Only one stretch of the data below is needed: the line with "Task: Open candlestick chart style settings" through the last line. Output it exactly and drop the pictures.

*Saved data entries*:

▶

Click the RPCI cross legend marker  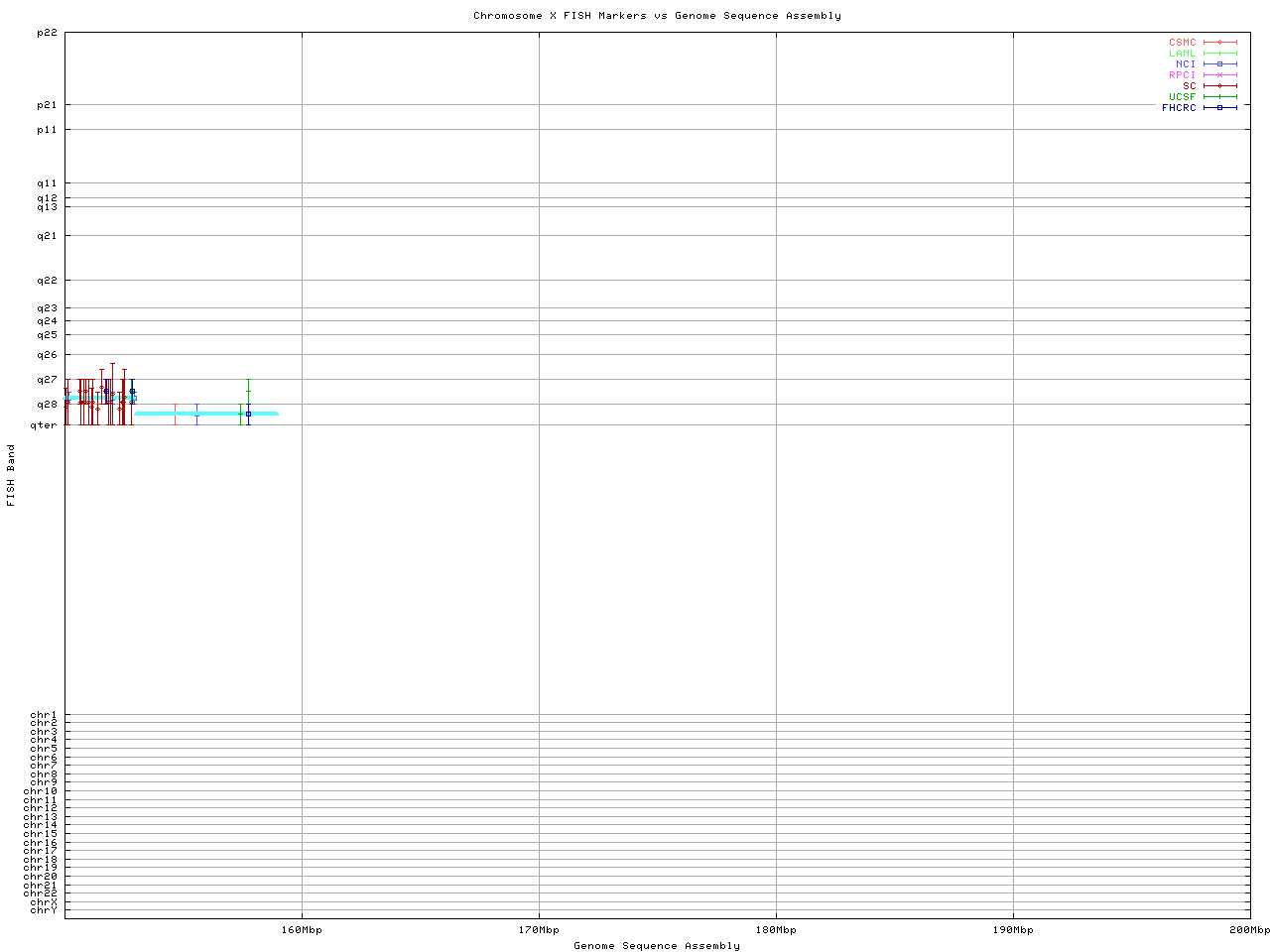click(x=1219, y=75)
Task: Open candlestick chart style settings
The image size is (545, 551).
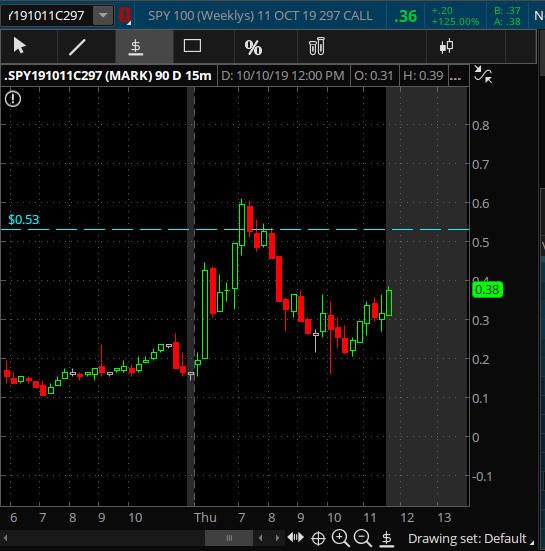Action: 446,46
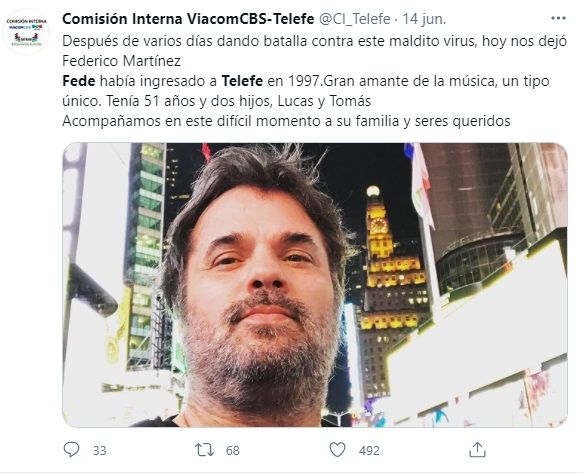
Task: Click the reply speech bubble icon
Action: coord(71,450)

◀

*WRITTEN RESPONSE*:
Task: Open candlestick chart style settings
The image size is (545, 551).
Action: 446,46
Task: Click the reply speech bubble icon
Action: coord(71,450)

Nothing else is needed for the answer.